§ Data for the task
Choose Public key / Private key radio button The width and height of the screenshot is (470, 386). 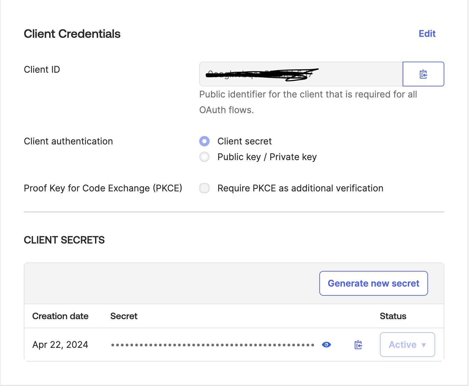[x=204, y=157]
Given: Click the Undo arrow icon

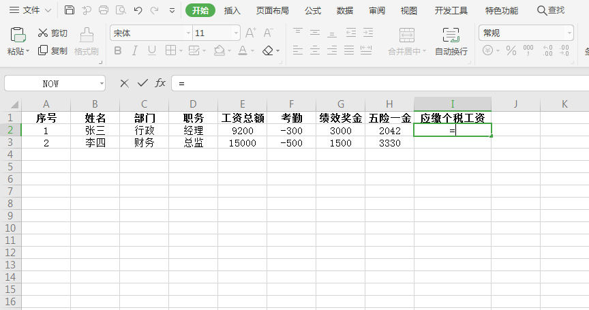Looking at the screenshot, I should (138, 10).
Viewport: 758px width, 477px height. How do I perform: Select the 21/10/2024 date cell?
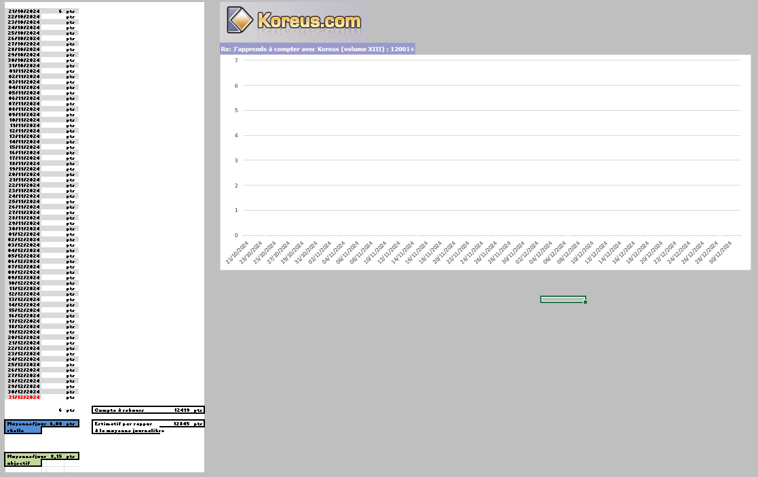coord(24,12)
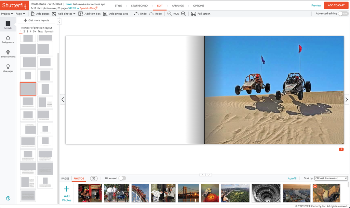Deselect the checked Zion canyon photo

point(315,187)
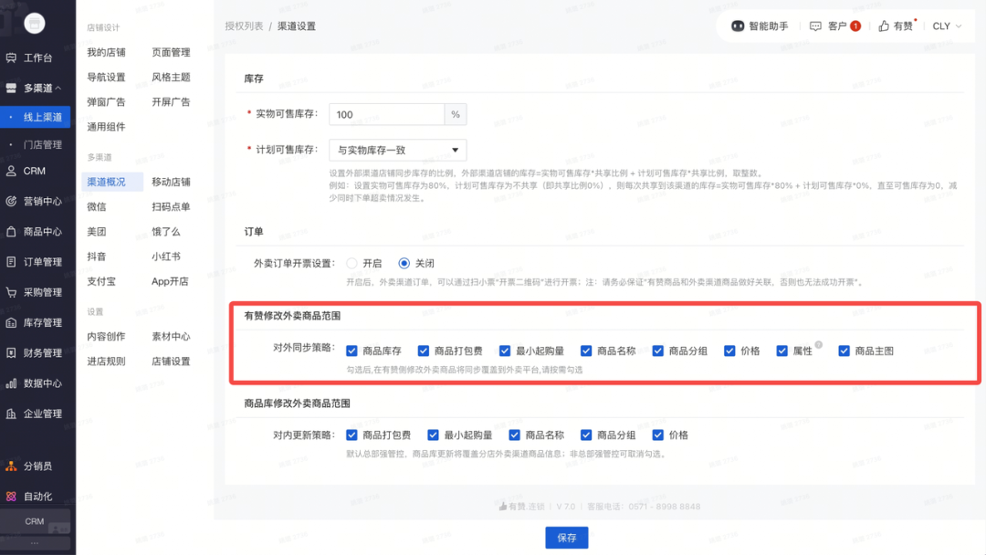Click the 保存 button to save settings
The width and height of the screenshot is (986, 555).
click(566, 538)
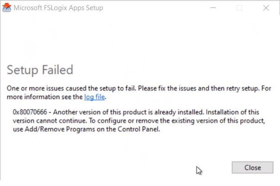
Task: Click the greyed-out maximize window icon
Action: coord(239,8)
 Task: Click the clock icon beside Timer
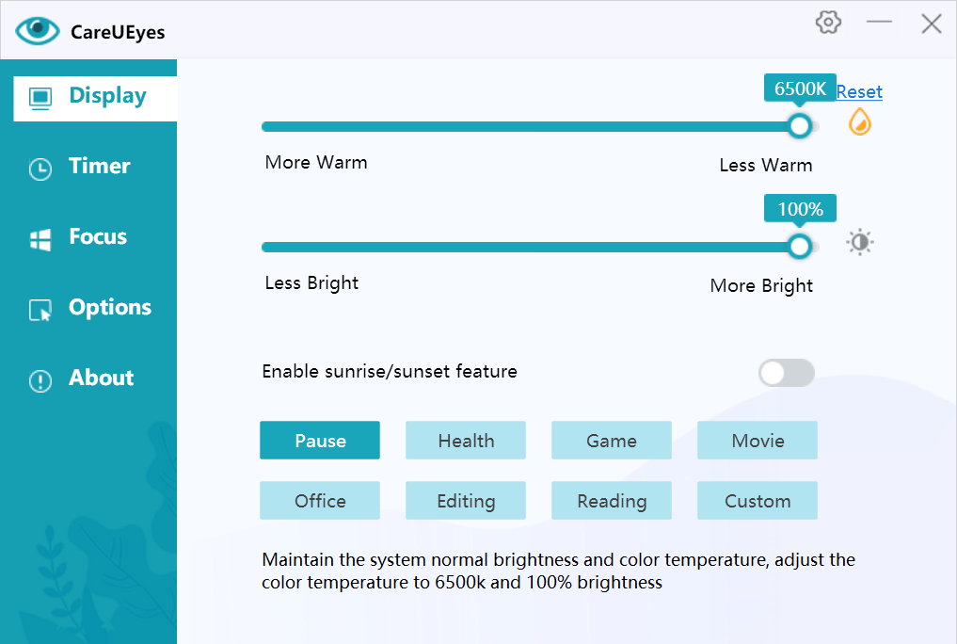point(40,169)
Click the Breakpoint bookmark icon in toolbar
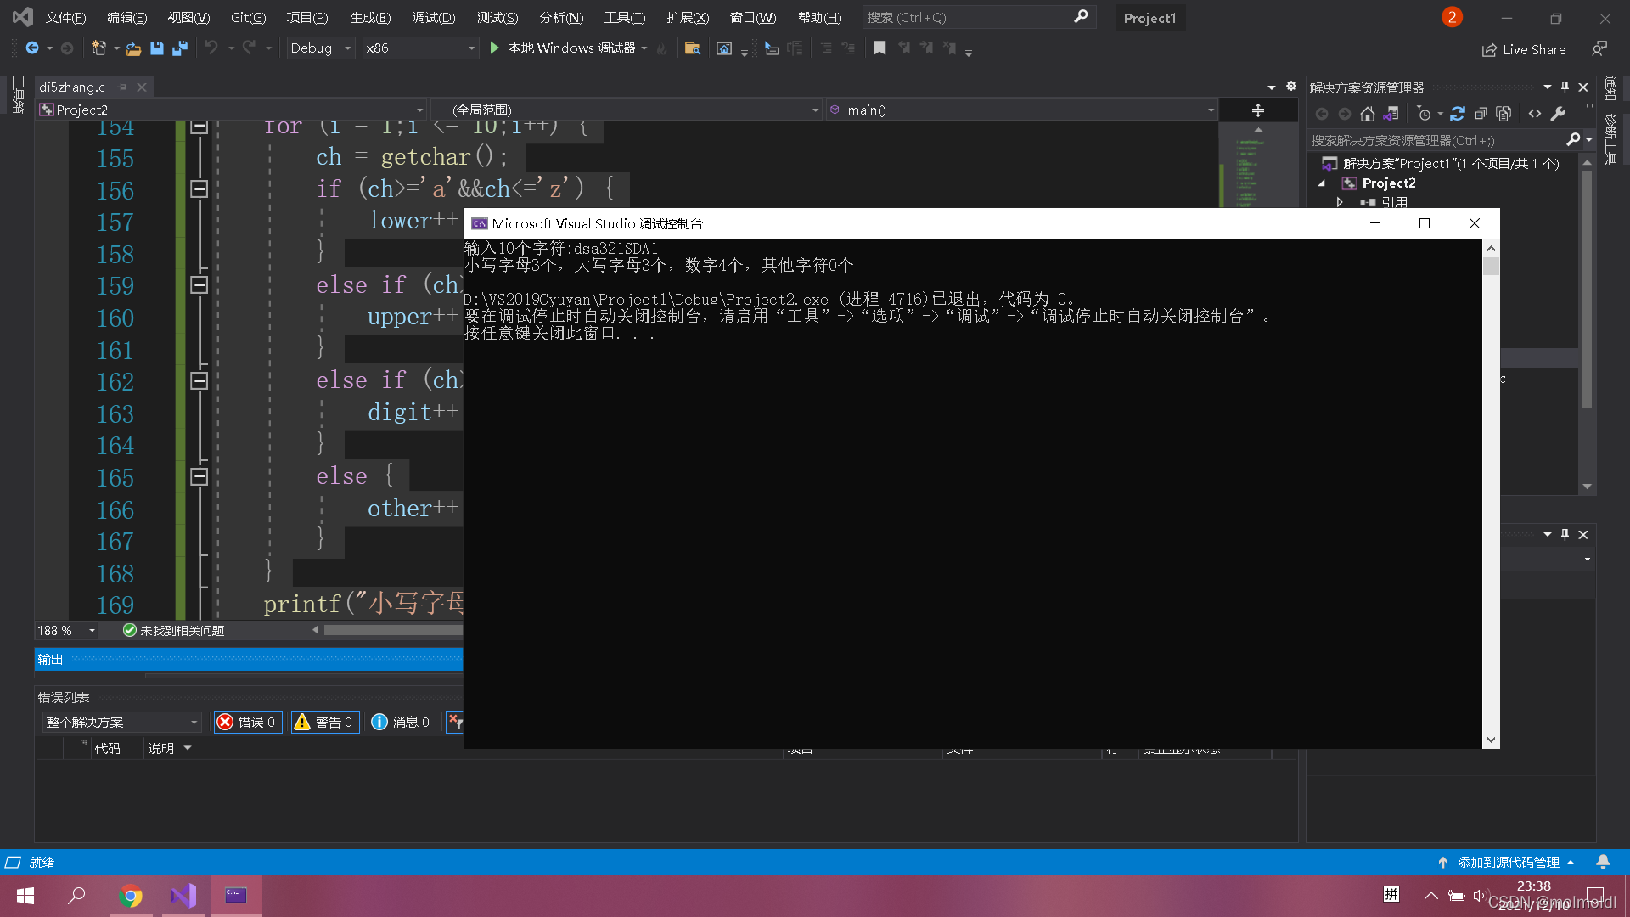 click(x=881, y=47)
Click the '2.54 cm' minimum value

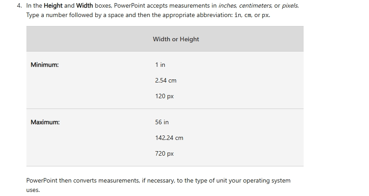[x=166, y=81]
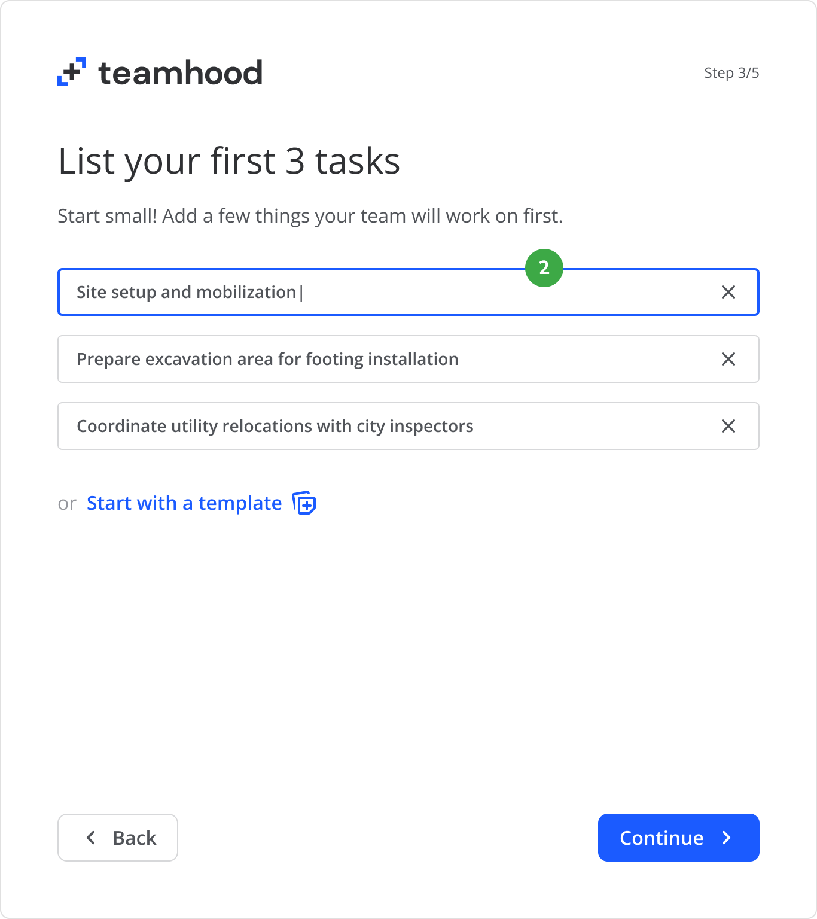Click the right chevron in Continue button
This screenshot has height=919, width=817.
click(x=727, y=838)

§ Your task
Exactly the lines from the one holding "Given: Click the Undo arrow icon" through the last line of the entries must be set down, with nothing added and no pictures.

§ Task answer
Given: Click the Undo arrow icon

Looking at the screenshot, I should (138, 10).
Viewport: 758px width, 477px height. How do I perform: Select the 21/10/2024 date cell?
coord(24,12)
Deselect the checked Zion canyon photo

point(315,187)
Click the 保存 button to save settings
The width and height of the screenshot is (986, 555).
click(566, 538)
Task: Click the greyed-out maximize window icon
Action: coord(239,8)
 Task: Click the clock icon beside Timer
point(40,169)
Click the Breakpoint bookmark icon in toolbar
 click(x=881, y=47)
Click the '2.54 cm' minimum value

[x=166, y=81]
Click the right chevron in Continue button
This screenshot has height=919, width=817.
click(x=727, y=838)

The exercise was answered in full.